General Reddit 2020 ()
#11 Copy

Brandon Sanderson

Rhythm of War Chapter 7

Annotation time! So, one of the things I worry about (maybe too much) in an extended series like this is something I'll call Skelletor Syndrome. This is the problem that the protagonists need victories through the course of the series--the text will naturally build to important moments, and while there will be failures, there will also be victories.

The more times an antagonist gets defeated, however, the less of a threat they become in the reader's mind. It's hard to justify to the reader that a villain is still a credible threat after they've been foiled time and time again. (Kylo Ren ran into this problem, for example, in the new Star Wars series.)

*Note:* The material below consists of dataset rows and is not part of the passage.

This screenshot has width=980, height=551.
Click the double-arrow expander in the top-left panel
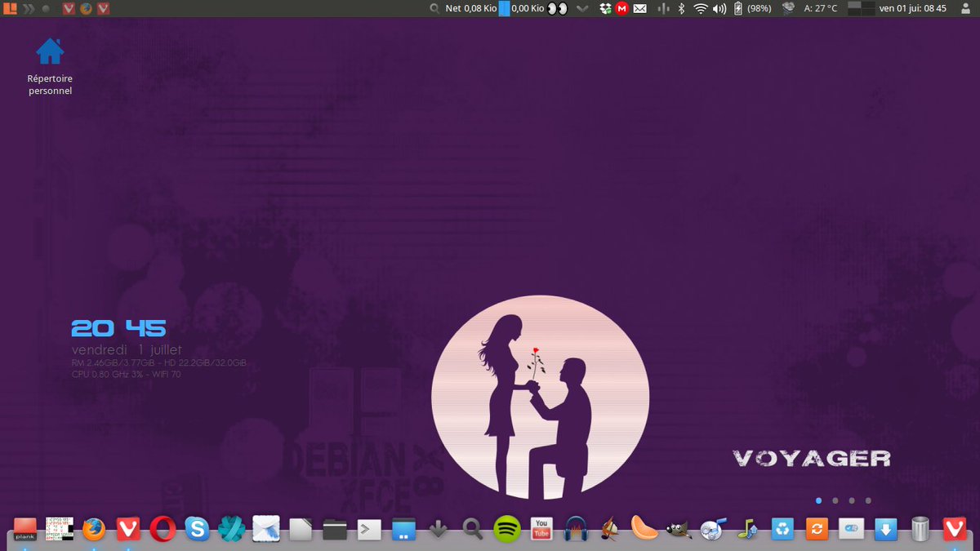coord(30,8)
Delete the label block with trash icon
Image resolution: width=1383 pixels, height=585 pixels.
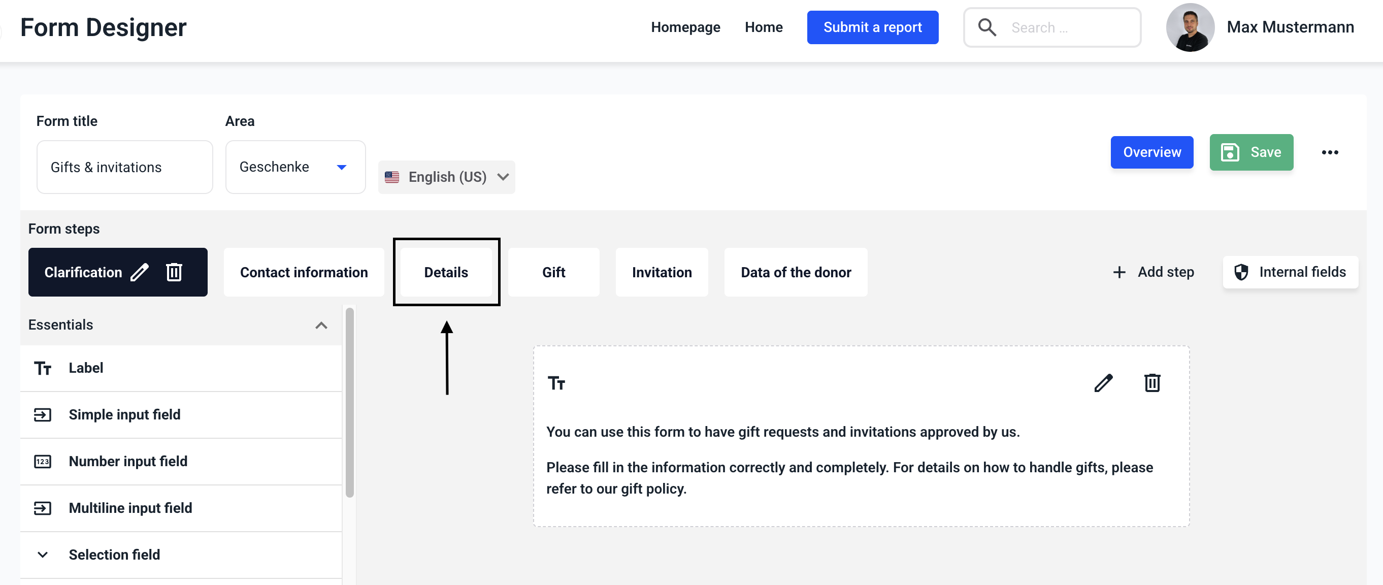[x=1152, y=383]
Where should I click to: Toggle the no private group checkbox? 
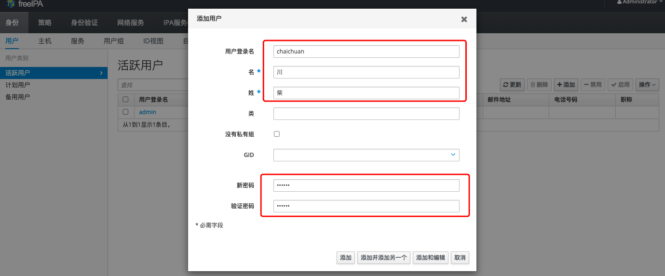click(x=277, y=134)
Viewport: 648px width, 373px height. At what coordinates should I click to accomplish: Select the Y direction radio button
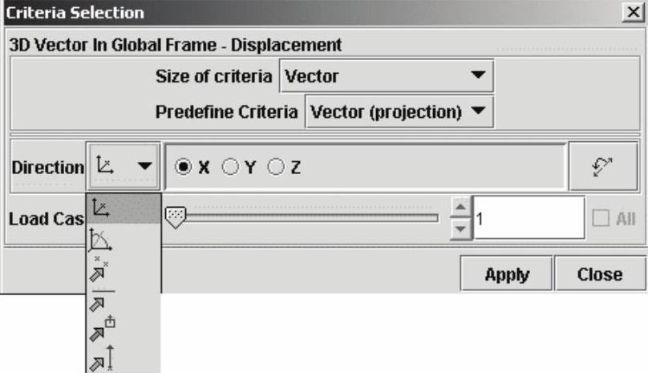click(x=230, y=168)
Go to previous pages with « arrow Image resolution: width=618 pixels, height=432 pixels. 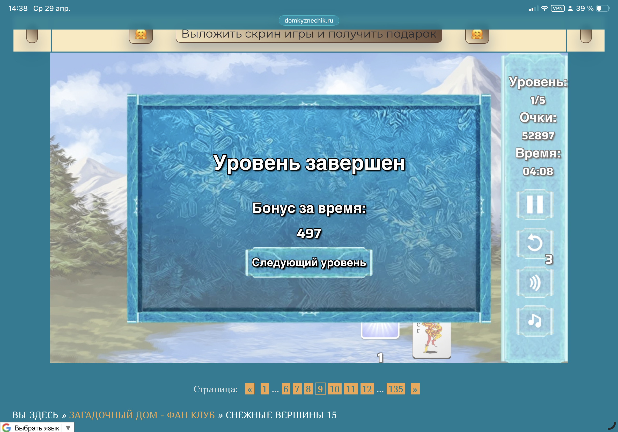(250, 389)
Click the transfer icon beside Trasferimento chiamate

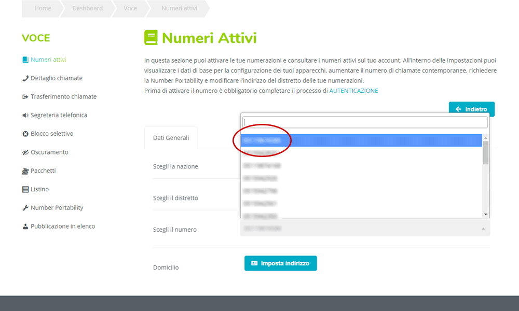click(25, 97)
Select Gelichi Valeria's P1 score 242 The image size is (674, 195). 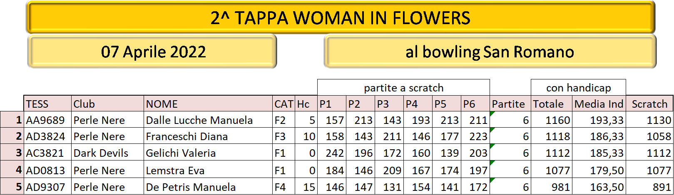[x=332, y=153]
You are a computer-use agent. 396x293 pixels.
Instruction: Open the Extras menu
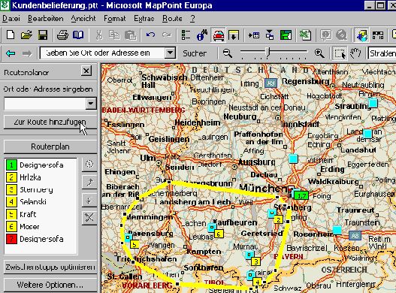pos(144,19)
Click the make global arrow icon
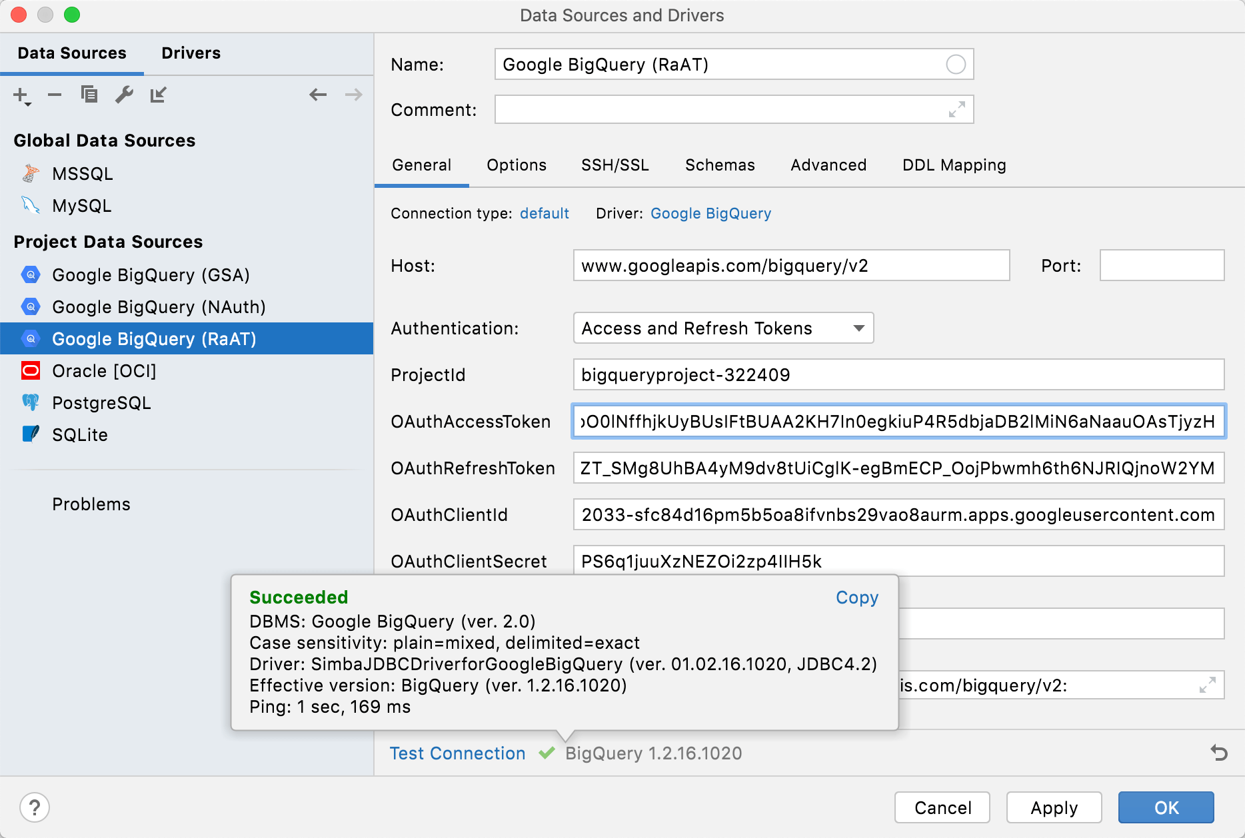The image size is (1245, 838). coord(158,95)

Going into the Stormlight Archive, this is why I staggered the threats moving from non-supernatural antagonists (like Sadeas) toward increasingly dangerous threats. This isn't to say that someone like Ialai couldn't be a credible threat without powers. However, I still felt it best to move on from her as a representation of the antagonists in the earlier part of the series, pointing us toward larger (and more cosmere-aware) threats as the conflict of the books expands. I could easily have had an entire book with a major thread about toppling her little empire on the Shattered Plains, but that would have been too backward looking.

So in this book, we're pointing away from the Sadeas/Amaram team toward Odium, some individual fused, and several of the cosmere-aware players (Thaidakar and Restares.) Don't worry if those names aren't clear to you on first read--they've been around for a while, but I haven't delved too much into who they are. This book will do so.


> I could easily have had an entire book with a major thread about toppling her little empire on the Shattered Plains, but that would have been too backward looking.

I dunno. I think that could be fun. I'm somewhat imagining a John-Wick-alike character whose job is to take Ialai down and it turning into a surreal action/adventure/spy story.

Brandon Sanderson

I absolutely think this could have worked in a different narrative. But in this book, with so much of the focus moving to the greater war and the invasion, I feel that spending a lot of pages on recovering the Shattered Plains (and dealing with a group in the Sons of Honor that have been repeatedly defeated already) would just feel anticlimactic.

A different style of narrative could have pivoted to political intrigue instead of war epic after the first book or so, and then this sort of plot would have been exciting and dynamic. It's all about scope and the subgenre of your narrative.